Lestari tak ragu. Ia memeluk Surya yang kini sebesar bola besar, hangat seperti pelukan ibu. Dengan susah payah, ia menggendongnya menaiki lereng gunung yang curam. Badai petir menyambutnya, angin menusuk tulang, tapi ia terus berjalan.

Di puncak gunung, awan hitam berputar seperti monster raksasa. Lestari menangis. “Aku takut kau pergi selamanya.”

Surya berbisik, “Aku tak pernah benar-benar pergi.

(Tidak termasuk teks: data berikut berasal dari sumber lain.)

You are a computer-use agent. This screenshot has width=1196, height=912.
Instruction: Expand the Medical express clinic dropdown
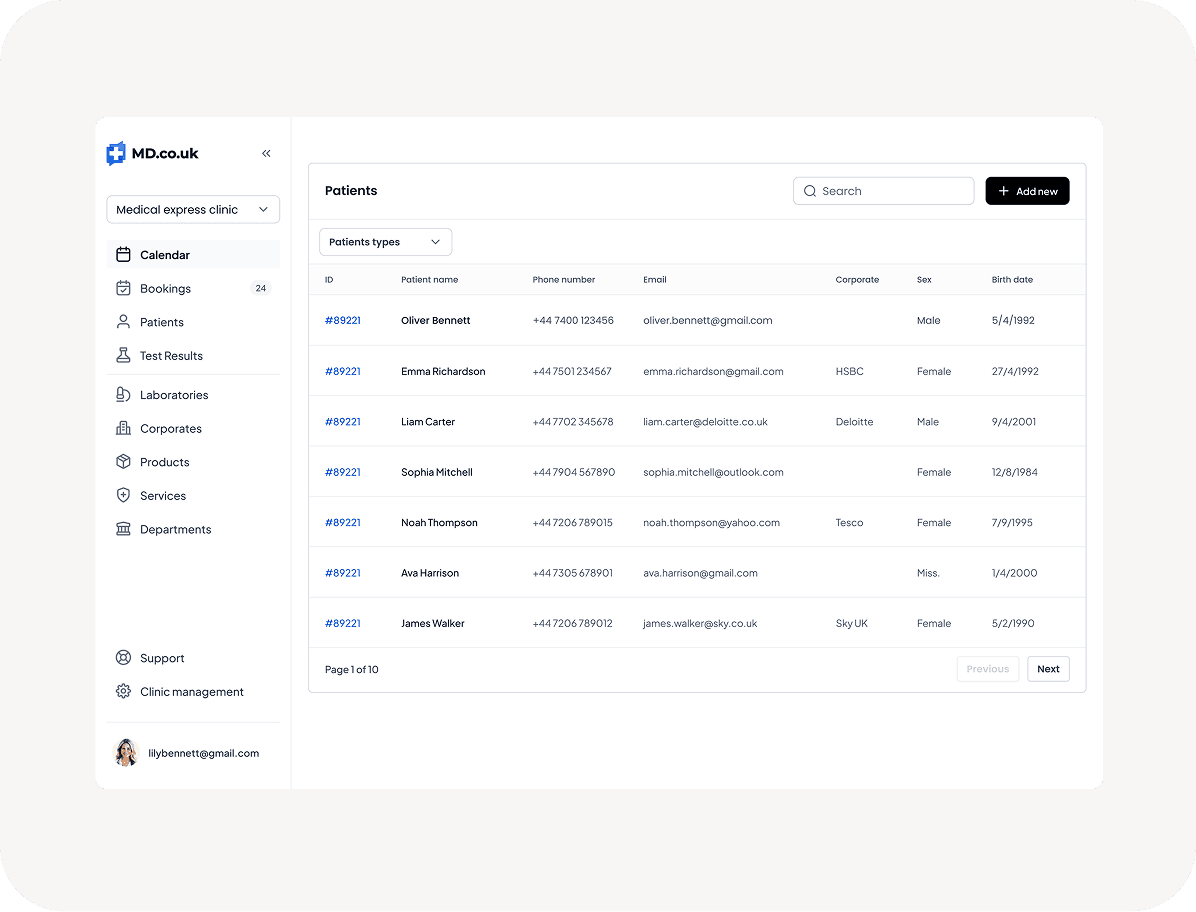pyautogui.click(x=193, y=210)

Setiap pagi, aku akan menyapa kamu pertama kali. Janji.”

Lestari melempar Surya ke angkasa dengan sekuat tenaga. Bola cahaya itu melesat, membelah awan hitam seperti pisau panas. Ledakan cahaya menyilaukan terjadi. Awan abu pun terkoyak, sinar emas membanjiri Bumi untuk pertama kalinya dalam puluhan tahun.

Penduduk desa berlarian keluar rumah. Mereka menangis melihat langit biru, merasakan hangatnya sinar di kulit mereka. Tanaman yang layu mulai menghijau dalam hitungan hari. Sungai mengalir kembali.

Lestari berdiri di puncak, tersenyum meski air mata mengalir. Di ufuk timur, Matahari baru terbit—lebih terang, lebih hangat dari yang pernah diceritakan leluhur.

Setiap pagi setelah itu, saat sinar pertama menyentuh wajah Lestari, ia selalu berbisik, “Selamat pagi, Surya.”

Dan dari langit, angin hangat seolah membalas, “Selamat pagi, temanku.”

Matahari itu memang bernama Surya. Bukan sekadar benda langit, tapi sahabat yang pernah jatuh, dan kembali karena keberanian seorang gadis kecil yang percaya pada cahaya.